# [Exercise task 1]
Reproduce this passage from the email thread on moral gray areas, beginning at the words "Obviously bad. Find" and stopping after "after all) disagreed.".

# [Selected excerpt]
> --- David Hobby <[EMAIL PROTECTED]> wrote:
> > If everyone saw them the same way, they would not
> > be "issues"
> > since there would be little contention. Please
> > accept that good
> > people can disagree with you on your black-and-white
> > issues, and
> > that like it or not, compromise is the best
> > solution, which happens
> > to be gray.
> > What you say is true, about you. The contentious
> > issues that
> > one sees in black-and-white are those where one is
> > prepared to fight
> > the hardest.
> > ---David
> >
> > It is bad. The world is usually not simply
> > black-or-white, and
> > it is simple-minded to pretend that there is no
> > middle ground.
Sorry, maybe I jumped into this discussion without
knowing the background? I said that contentious issues are
seldom just black or white, and got a back a bunch of examples
where almost everyone agrees that things are wrong. (Where
most of those not agreeing are those that directly benefit!)
I was thinking of the moral stand taking by a
DISINTERESTED party, since that would be more objective.
> The argument that everyone doesn't see things the same
> way doesn't make things any less black or white (in
> some instances). All too often let me suggest that
> the claim that things "aren't black or white" is a
> sign of moral laziness - the unwillingness to make a
> judgment, either because judgment itself is considered
> to be a bad thing, or because making the (obvious)
> judgment would require action.
To me, they are separate. It's certainly possible
to condemn something on moral grounds, and not be able to
do much about it for practical reasons.
What is "moral laziness"? I believe in "physical
laziness", since that means that one is not prepared to make
a physical effort. Does moral laziness mean that one is not
prepared to make a moral effort? It seems to me that it takes
much more work to try to see both sides of a moral issue and
wrestle with it, than it takes to immediately jump on one side
or the other of it. So "moral laziness" should mean that one
makes snap judgements, without really working through the issues
involved?
> There are a few examples from very recent history.
> Let's ignore the obvious of 9/11. How about the
> genocide in Rwanda?
Obviously bad. Find anyone who was not Hutu who
supported it. (This does not count standing by while it
happens.)
> Yet clearly some people (the people
> committing the acts, after all) disagreed.

# [Data extract]
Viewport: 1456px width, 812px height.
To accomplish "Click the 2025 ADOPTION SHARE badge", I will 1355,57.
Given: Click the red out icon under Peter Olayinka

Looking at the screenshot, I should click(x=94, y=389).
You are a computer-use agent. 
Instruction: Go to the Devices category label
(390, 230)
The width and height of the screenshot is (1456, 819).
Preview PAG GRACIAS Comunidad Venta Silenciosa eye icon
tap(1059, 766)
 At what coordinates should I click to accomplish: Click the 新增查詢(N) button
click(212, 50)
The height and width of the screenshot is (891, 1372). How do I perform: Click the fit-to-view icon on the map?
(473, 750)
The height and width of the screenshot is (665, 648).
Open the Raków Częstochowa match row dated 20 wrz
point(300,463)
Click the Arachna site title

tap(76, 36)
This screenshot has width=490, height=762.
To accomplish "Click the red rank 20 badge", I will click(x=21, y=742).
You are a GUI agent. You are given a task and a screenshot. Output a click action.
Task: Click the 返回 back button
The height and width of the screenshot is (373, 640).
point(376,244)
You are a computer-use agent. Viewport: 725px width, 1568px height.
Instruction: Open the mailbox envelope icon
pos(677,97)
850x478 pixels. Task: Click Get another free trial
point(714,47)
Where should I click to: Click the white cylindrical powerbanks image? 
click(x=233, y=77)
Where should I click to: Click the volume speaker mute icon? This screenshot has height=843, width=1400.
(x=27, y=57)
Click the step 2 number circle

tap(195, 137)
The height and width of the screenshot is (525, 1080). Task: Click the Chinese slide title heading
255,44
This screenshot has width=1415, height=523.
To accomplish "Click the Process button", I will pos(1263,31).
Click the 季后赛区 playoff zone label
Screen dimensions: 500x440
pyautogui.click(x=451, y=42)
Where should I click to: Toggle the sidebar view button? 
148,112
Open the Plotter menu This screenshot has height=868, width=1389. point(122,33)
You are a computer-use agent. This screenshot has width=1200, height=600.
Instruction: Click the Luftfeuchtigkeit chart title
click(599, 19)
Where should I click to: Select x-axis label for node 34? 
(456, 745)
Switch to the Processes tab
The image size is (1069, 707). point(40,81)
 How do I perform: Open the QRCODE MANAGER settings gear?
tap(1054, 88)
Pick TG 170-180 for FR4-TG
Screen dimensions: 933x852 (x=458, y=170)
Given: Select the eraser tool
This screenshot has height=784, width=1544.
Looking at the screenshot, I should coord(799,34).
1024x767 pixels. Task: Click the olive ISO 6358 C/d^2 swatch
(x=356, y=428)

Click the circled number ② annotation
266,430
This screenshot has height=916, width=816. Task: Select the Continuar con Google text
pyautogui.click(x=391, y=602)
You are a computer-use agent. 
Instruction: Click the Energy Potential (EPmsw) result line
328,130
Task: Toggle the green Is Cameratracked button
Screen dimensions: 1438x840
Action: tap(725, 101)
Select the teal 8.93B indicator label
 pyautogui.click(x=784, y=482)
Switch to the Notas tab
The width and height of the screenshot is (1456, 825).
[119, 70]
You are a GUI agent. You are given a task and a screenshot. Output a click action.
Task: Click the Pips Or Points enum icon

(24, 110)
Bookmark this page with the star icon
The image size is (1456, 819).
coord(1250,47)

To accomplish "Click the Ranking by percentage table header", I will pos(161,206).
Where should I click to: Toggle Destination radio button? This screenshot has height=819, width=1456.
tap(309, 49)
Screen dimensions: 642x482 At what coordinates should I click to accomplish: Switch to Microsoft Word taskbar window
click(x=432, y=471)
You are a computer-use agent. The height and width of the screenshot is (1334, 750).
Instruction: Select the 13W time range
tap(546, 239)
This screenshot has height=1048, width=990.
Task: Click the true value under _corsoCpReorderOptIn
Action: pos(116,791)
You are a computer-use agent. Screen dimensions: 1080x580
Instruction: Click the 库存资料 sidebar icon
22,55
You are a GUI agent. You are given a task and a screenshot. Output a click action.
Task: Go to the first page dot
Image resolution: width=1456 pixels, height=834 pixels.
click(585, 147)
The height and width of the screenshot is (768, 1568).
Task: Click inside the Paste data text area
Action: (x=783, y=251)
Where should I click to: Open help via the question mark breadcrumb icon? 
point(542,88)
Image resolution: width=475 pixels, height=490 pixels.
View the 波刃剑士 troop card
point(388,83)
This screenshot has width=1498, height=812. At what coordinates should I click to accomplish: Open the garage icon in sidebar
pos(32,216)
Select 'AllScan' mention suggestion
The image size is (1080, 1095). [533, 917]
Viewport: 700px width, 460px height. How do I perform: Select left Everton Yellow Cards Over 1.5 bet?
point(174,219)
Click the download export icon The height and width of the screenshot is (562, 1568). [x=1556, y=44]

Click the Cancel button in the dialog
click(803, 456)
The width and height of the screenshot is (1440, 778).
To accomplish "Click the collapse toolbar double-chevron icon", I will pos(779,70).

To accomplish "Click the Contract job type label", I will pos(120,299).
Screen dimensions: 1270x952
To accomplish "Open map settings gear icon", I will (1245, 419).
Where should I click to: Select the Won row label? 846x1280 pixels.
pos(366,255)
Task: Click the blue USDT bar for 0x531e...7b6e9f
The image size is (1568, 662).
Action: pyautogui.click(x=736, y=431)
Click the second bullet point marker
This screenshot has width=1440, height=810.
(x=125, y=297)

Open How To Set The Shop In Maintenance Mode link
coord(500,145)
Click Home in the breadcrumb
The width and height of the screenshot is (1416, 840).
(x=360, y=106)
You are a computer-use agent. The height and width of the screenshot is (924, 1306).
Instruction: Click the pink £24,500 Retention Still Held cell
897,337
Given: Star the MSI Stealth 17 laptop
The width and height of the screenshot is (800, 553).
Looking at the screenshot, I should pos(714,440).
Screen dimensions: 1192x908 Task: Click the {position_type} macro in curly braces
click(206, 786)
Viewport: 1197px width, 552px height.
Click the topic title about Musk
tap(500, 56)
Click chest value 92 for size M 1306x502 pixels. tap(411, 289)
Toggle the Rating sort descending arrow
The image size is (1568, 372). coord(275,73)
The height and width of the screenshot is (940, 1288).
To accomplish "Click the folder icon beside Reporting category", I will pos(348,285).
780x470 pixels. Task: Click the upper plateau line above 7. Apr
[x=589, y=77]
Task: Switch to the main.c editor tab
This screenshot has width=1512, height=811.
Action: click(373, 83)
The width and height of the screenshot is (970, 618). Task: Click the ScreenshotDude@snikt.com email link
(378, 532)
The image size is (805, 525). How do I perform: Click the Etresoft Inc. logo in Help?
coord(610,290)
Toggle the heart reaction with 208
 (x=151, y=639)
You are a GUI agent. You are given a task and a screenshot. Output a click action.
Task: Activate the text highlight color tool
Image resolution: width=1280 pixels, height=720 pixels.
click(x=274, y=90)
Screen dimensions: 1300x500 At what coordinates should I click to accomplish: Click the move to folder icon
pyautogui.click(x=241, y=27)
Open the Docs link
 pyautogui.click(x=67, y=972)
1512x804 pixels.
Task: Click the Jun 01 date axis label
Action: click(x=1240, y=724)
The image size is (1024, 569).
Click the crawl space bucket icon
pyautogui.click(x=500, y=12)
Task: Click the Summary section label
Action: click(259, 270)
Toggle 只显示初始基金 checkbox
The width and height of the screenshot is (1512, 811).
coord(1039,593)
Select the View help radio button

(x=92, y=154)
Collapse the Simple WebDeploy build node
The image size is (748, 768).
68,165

# [Exercise task 2]
In the listing, change "Cancel" to "Close" in the lines beginning at the one that has "Viewport: 700px width, 460px" and stopping after the one that has "Click chest value", and give back only those lines with nothing else altered.

# [Expected answer 1]
Obviously bad. Find anyone who was not Hutu who
supported it. (This does not count standing by while it
happens.)
> Yet clearly some people (the people
> committing the acts, after all) disagreed.

# [Expected answer 2]
Viewport: 700px width, 460px height. How do I perform: Select left Everton Yellow Cards Over 1.5 bet?
point(174,219)
Click the download export icon The height and width of the screenshot is (562, 1568). [x=1556, y=44]

Click the Close button in the dialog
click(803, 456)
The width and height of the screenshot is (1440, 778).
To accomplish "Click the collapse toolbar double-chevron icon", I will pos(779,70).

To accomplish "Click the Contract job type label", I will pos(120,299).
Screen dimensions: 1270x952
To accomplish "Open map settings gear icon", I will (1245, 419).
Where should I click to: Select the Won row label? 846x1280 pixels.
pos(366,255)
Task: Click the blue USDT bar for 0x531e...7b6e9f
The image size is (1568, 662).
Action: pyautogui.click(x=736, y=431)
Click the second bullet point marker
This screenshot has width=1440, height=810.
(x=125, y=297)

Open How To Set The Shop In Maintenance Mode link
coord(500,145)
Click Home in the breadcrumb
The width and height of the screenshot is (1416, 840).
(x=360, y=106)
You are a computer-use agent. The height and width of the screenshot is (924, 1306).
Instruction: Click the pink £24,500 Retention Still Held cell
897,337
Given: Star the MSI Stealth 17 laptop
The width and height of the screenshot is (800, 553).
Looking at the screenshot, I should pos(714,440).
Screen dimensions: 1192x908 Task: Click the {position_type} macro in curly braces
click(206, 786)
Viewport: 1197px width, 552px height.
Click the topic title about Musk
tap(500, 56)
Click chest value 92 for size M 1306x502 pixels. tap(411, 289)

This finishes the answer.